1. Graeme D. Ruxton, Nature’s Giants: The Biology and Evolution of the World’s Largest Lifeforms. Picture books are underrated! They are like a better version of Wikipedia, and with glossy paper at that.
2. Neil Irwin, How to Win in a Winner-Take-All World: The Definitive Guide to Adapting and Succeeding in High-Performance Careers, is another excellent book by Neil Irwin, and it is both subtler and broader than the title alone would indicate.
3. Matthew Sadler and Natasha Regan, Game Changer: AlphaZero’s Groundbreaking Chess Strategies and the Promise of AI. Everything you wanted to know about AlphaZero and already have been asking, lots of games and illustrations but also lots of plain text. Definitely recommended, if you care that is. AlphaZero, by the way, never plays 1. e4, mostly because it sees 1…e5 in response as giving Black nearly equal chances.
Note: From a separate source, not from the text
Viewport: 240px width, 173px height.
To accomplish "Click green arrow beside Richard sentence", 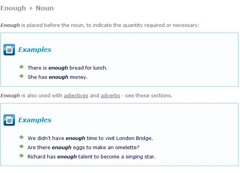I will 22,156.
4. John Brockman, editor, The Last Unknowns: Deep, Elegant, Profound UNANSWERED QUESTIONS About the Universe, the Mind, the Future of Civilization, and the Meaning of Life. My nominated question was: “How far are we from wishing to return to the technologies of the year 1900?” NB: you get only the questions, not the answers.
Leah A. Plunkett, Sharenthood: Why We Should Think Before We Talk About Our Kids Online, high time there has been a book with this message, and this is it.
Chris Sagers, United States v. Apple: Competition in America, is a useful look at the antitrust case over eBook pricing, though the actual book does not start until p.79 or so.